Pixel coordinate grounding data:

== Segment start ==

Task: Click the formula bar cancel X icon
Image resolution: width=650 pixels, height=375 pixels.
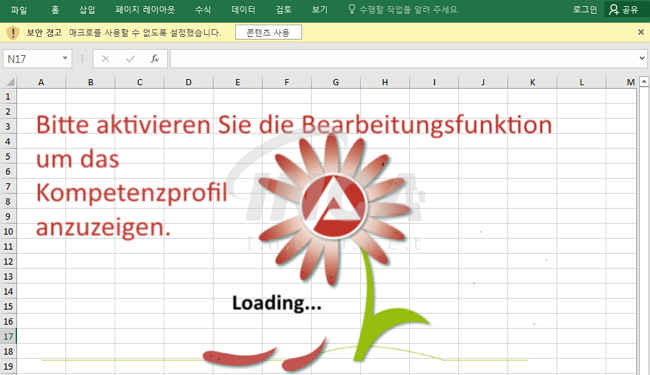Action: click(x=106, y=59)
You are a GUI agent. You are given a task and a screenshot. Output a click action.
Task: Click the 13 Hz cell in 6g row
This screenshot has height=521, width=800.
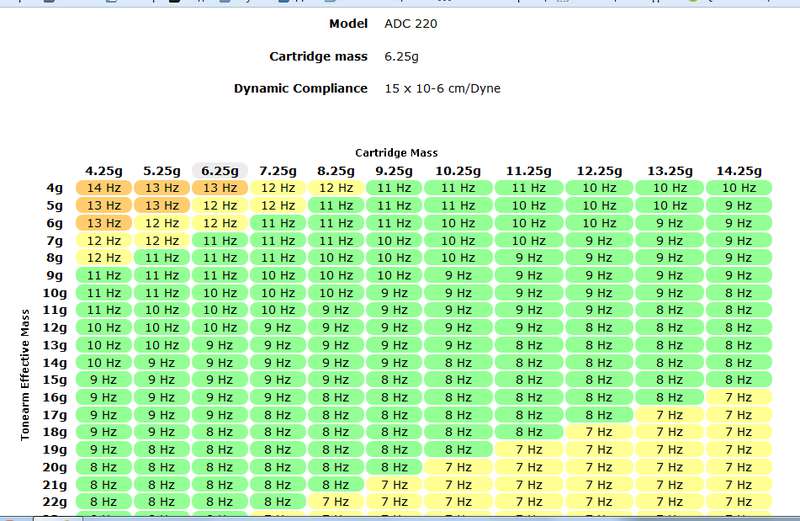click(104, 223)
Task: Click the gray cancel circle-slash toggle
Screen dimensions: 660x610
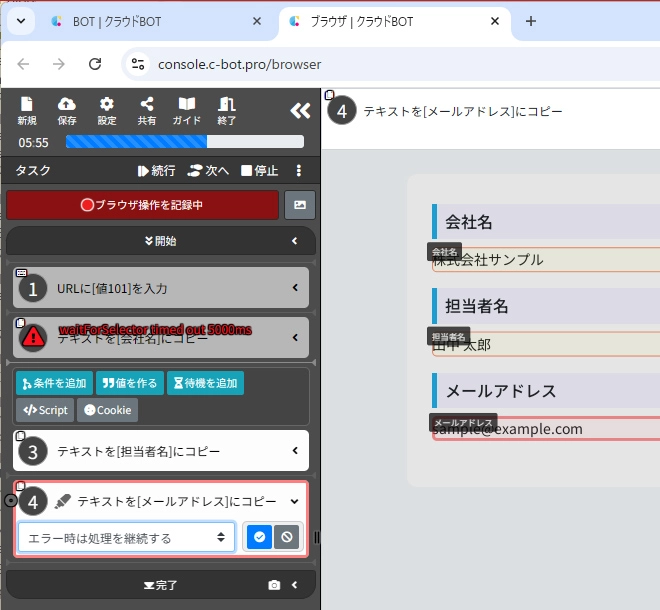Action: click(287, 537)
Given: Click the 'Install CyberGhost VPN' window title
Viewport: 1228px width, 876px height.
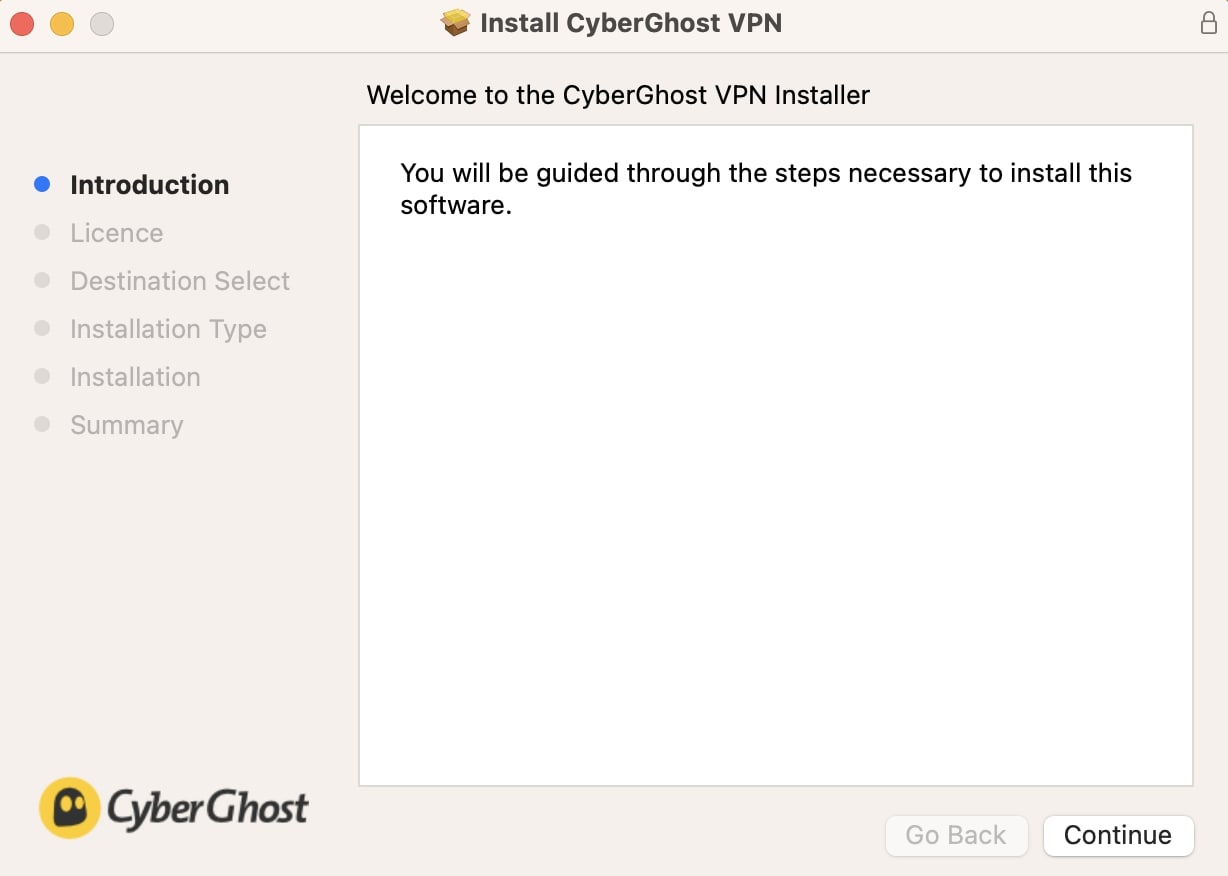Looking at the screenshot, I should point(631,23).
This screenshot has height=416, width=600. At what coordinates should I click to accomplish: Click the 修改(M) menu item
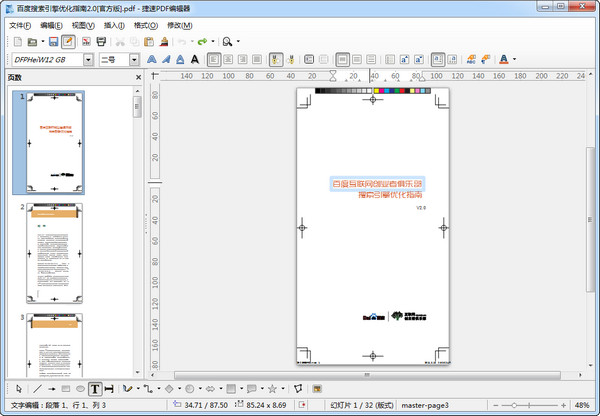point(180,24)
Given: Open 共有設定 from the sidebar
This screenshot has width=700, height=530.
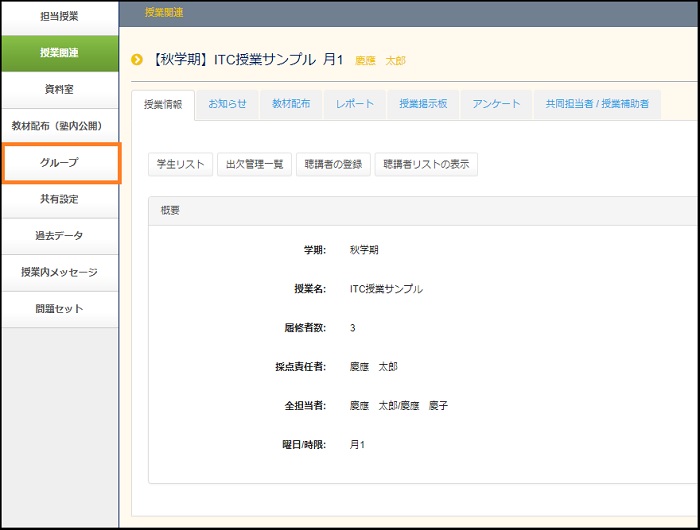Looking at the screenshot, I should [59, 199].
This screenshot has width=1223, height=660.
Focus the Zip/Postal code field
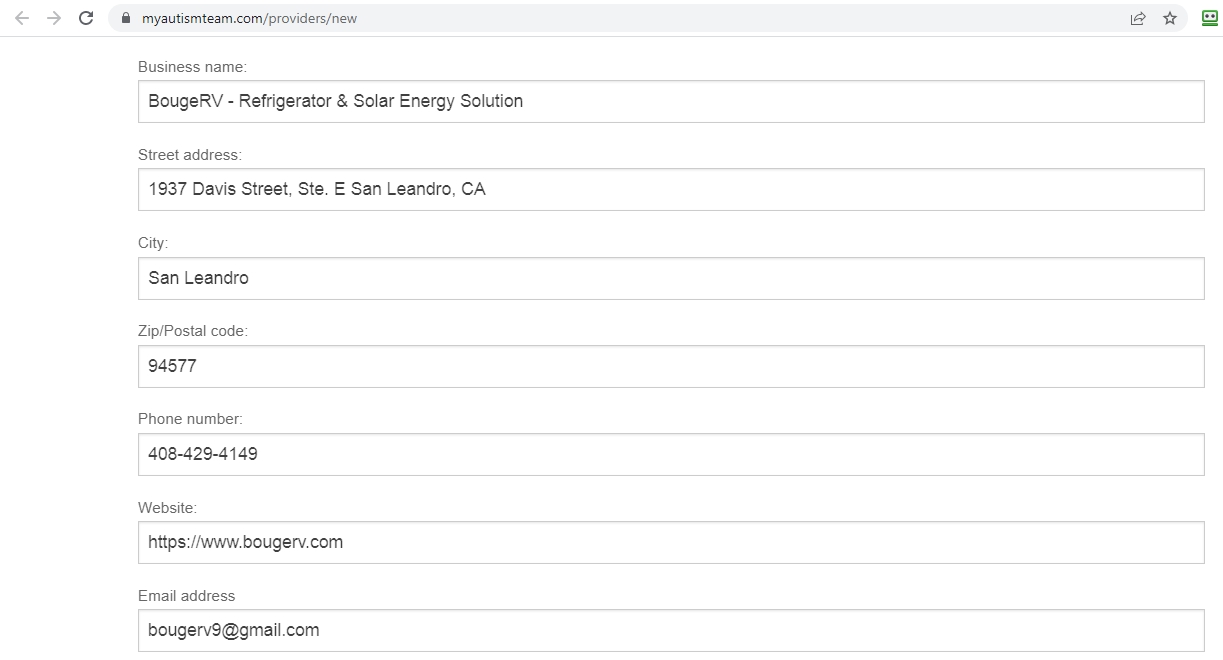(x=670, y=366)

== Segment end ==

#### ACTIVITY
Print the entries above word for word, without pictures.

#### ANSWER TO THE PROBLEM
Task: Click the formula bar cancel X icon
Image resolution: width=650 pixels, height=375 pixels.
Action: click(x=106, y=59)
You are a GUI agent. You are given a task and a screenshot. Output a click action.
Task: Click the 13 Hz cell in 6g row
This screenshot has height=521, width=800.
click(104, 223)
Task: Click the gray cancel circle-slash toggle
Screen dimensions: 660x610
Action: click(287, 537)
Given: Click the 'Install CyberGhost VPN' window title
Viewport: 1228px width, 876px height.
Looking at the screenshot, I should point(631,23).
This screenshot has height=416, width=600. At what coordinates should I click to accomplish: Click the 修改(M) menu item
point(180,24)
Given: Open 共有設定 from the sidebar
This screenshot has width=700, height=530.
Looking at the screenshot, I should [59, 199].
This screenshot has width=1223, height=660.
Focus the Zip/Postal code field
(x=670, y=366)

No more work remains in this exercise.